[What this task involves] Reproduce the material below line for line, leaving every character unchanged.

[Records supplied]
[Begin]

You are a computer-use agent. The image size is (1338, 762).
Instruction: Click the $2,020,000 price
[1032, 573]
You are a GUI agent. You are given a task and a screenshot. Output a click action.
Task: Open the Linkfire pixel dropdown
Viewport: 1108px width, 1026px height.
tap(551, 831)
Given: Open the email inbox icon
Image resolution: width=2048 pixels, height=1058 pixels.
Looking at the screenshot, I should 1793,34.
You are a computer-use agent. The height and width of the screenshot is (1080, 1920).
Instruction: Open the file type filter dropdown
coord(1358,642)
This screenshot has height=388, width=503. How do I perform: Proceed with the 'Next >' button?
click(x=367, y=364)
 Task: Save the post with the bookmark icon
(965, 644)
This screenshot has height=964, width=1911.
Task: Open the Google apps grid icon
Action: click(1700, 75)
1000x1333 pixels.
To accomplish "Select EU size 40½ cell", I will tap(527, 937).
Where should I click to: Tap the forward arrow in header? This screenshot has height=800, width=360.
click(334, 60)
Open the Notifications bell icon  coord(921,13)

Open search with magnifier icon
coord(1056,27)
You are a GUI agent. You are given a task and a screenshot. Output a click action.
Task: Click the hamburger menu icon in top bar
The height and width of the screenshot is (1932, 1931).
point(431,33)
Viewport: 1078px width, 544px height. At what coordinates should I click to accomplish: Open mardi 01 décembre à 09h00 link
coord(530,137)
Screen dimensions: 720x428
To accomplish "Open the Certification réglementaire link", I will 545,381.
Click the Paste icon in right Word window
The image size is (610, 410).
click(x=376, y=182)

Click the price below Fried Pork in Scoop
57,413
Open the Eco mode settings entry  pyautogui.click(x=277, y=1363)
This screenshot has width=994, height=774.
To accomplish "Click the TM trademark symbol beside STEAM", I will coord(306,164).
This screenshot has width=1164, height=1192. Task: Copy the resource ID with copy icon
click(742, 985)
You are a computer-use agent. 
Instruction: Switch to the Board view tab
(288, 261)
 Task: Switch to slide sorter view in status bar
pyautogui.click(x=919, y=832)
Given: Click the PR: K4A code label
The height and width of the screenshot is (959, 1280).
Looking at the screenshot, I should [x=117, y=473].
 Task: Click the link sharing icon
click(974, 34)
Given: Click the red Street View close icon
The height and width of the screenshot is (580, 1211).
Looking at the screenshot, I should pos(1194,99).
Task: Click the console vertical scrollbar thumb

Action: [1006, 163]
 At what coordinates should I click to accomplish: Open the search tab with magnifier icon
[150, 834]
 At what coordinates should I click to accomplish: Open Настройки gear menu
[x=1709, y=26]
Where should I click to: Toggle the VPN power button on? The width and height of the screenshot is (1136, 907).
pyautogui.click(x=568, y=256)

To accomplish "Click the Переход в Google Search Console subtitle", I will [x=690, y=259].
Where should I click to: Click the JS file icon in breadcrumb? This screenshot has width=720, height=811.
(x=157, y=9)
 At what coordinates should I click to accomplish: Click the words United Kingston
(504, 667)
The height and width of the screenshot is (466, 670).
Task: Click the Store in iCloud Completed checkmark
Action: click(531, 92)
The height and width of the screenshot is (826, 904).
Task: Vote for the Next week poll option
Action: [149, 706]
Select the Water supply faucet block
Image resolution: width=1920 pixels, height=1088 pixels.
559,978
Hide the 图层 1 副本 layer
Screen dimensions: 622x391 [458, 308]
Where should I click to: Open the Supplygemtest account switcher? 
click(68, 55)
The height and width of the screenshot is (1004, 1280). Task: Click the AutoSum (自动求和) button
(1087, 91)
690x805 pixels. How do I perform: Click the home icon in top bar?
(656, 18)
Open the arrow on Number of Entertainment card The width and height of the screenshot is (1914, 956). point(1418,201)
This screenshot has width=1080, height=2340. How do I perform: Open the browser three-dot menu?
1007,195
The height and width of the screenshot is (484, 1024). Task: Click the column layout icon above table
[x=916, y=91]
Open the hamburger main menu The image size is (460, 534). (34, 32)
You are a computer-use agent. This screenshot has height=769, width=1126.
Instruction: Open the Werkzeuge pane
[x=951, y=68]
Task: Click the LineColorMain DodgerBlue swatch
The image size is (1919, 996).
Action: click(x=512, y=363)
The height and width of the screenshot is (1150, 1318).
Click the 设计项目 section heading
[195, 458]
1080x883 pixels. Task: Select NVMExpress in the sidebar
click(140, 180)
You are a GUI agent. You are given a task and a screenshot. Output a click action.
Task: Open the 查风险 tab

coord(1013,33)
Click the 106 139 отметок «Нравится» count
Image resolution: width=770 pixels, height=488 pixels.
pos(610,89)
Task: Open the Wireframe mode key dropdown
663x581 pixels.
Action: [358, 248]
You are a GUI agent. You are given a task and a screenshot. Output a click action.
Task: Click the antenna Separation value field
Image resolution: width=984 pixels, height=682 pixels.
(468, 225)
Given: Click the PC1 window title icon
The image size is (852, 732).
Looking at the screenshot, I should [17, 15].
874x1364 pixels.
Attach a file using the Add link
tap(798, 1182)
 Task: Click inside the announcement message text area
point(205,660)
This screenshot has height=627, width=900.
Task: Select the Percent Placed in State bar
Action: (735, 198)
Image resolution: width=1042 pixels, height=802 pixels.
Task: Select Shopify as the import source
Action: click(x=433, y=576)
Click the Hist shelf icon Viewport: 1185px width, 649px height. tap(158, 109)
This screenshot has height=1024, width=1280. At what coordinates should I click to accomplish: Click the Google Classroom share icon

[End]

[Complete output]
You are a computer-use agent. The image size is (1338, 762).
Instruction: Click the $2,020,000 price
[1032, 573]
You are a GUI agent. You are given a task and a screenshot. Output a click action.
Task: Open the Linkfire pixel dropdown
Viewport: 1108px width, 1026px height.
tap(551, 831)
Given: Open the email inbox icon
Image resolution: width=2048 pixels, height=1058 pixels.
Looking at the screenshot, I should 1793,34.
You are a computer-use agent. The height and width of the screenshot is (1080, 1920).
Instruction: Open the file type filter dropdown
coord(1358,642)
This screenshot has height=388, width=503. How do I perform: Proceed with the 'Next >' button?
click(x=367, y=364)
 Task: Save the post with the bookmark icon
(965, 644)
This screenshot has height=964, width=1911.
Task: Open the Google apps grid icon
Action: click(1700, 75)
1000x1333 pixels.
To accomplish "Select EU size 40½ cell", I will tap(527, 937).
Where should I click to: Tap the forward arrow in header? This screenshot has height=800, width=360.
click(334, 60)
Open the Notifications bell icon  coord(921,13)

Open search with magnifier icon
coord(1056,27)
You are a GUI agent. You are given a task and a screenshot. Output a click action.
Task: Click the hamburger menu icon in top bar
The height and width of the screenshot is (1932, 1931).
point(431,33)
Viewport: 1078px width, 544px height. At what coordinates should I click to accomplish: Open mardi 01 décembre à 09h00 link
coord(530,137)
Screen dimensions: 720x428
To accomplish "Open the Certification réglementaire link", I will 545,381.
Click the Paste icon in right Word window
The image size is (610, 410).
click(x=376, y=182)

Click the price below Fried Pork in Scoop
57,413
Open the Eco mode settings entry  pyautogui.click(x=277, y=1363)
This screenshot has width=994, height=774.
To accomplish "Click the TM trademark symbol beside STEAM", I will coord(306,164).
This screenshot has width=1164, height=1192. Task: Copy the resource ID with copy icon
click(742, 985)
You are a computer-use agent. 
Instruction: Switch to the Board view tab
(288, 261)
 Task: Switch to slide sorter view in status bar
pyautogui.click(x=919, y=832)
Given: Click the PR: K4A code label
The height and width of the screenshot is (959, 1280).
Looking at the screenshot, I should [x=117, y=473].
 Task: Click the link sharing icon
click(974, 34)
Given: Click the red Street View close icon
The height and width of the screenshot is (580, 1211).
Looking at the screenshot, I should pos(1194,99).
Task: Click the console vertical scrollbar thumb

Action: [1006, 163]
 At what coordinates should I click to accomplish: Open the search tab with magnifier icon
[150, 834]
 At what coordinates should I click to accomplish: Open Настройки gear menu
[x=1709, y=26]
Where should I click to: Toggle the VPN power button on? The width and height of the screenshot is (1136, 907).
pyautogui.click(x=568, y=256)

To accomplish "Click the Переход в Google Search Console subtitle", I will [x=690, y=259].
Where should I click to: Click the JS file icon in breadcrumb? This screenshot has width=720, height=811.
(x=157, y=9)
 At what coordinates should I click to accomplish: Click the words United Kingston
(504, 667)
The height and width of the screenshot is (466, 670).
Task: Click the Store in iCloud Completed checkmark
Action: click(531, 92)
The height and width of the screenshot is (826, 904).
Task: Vote for the Next week poll option
Action: [149, 706]
Select the Water supply faucet block
Image resolution: width=1920 pixels, height=1088 pixels.
559,978
Hide the 图层 1 副本 layer
Screen dimensions: 622x391 [458, 308]
Where should I click to: Open the Supplygemtest account switcher? 
click(68, 55)
The height and width of the screenshot is (1004, 1280). Task: Click the AutoSum (自动求和) button
(1087, 91)
690x805 pixels. How do I perform: Click the home icon in top bar?
(656, 18)
Open the arrow on Number of Entertainment card The width and height of the screenshot is (1914, 956). point(1418,201)
This screenshot has width=1080, height=2340. How do I perform: Open the browser three-dot menu?
1007,195
The height and width of the screenshot is (484, 1024). Task: Click the column layout icon above table
[x=916, y=91]
Open the hamburger main menu The image size is (460, 534). (34, 32)
You are a computer-use agent. This screenshot has height=769, width=1126.
Instruction: Open the Werkzeuge pane
[x=951, y=68]
Task: Click the LineColorMain DodgerBlue swatch
The image size is (1919, 996).
Action: click(x=512, y=363)
The height and width of the screenshot is (1150, 1318).
Click the 设计项目 section heading
[195, 458]
1080x883 pixels. Task: Select NVMExpress in the sidebar
click(140, 180)
You are a GUI agent. You are given a task and a screenshot. Output a click action.
Task: Open the 查风险 tab

coord(1013,33)
Click the 106 139 отметок «Нравится» count
Image resolution: width=770 pixels, height=488 pixels.
pos(610,89)
Task: Open the Wireframe mode key dropdown
663x581 pixels.
Action: [358, 248]
You are a GUI agent. You are given a task and a screenshot. Output a click action.
Task: Click the antenna Separation value field
Image resolution: width=984 pixels, height=682 pixels.
(468, 225)
Given: Click the PC1 window title icon
The image size is (852, 732).
Looking at the screenshot, I should [17, 15].
874x1364 pixels.
Attach a file using the Add link
tap(798, 1182)
 Task: Click inside the announcement message text area
point(205,660)
This screenshot has height=627, width=900.
Task: Select the Percent Placed in State bar
Action: (735, 198)
Image resolution: width=1042 pixels, height=802 pixels.
Task: Select Shopify as the import source
Action: click(x=433, y=576)
Click the Hist shelf icon Viewport: 1185px width, 649px height. tap(158, 109)
This screenshot has height=1024, width=1280. At what coordinates should I click to accomplish: Click the Google Classroom share icon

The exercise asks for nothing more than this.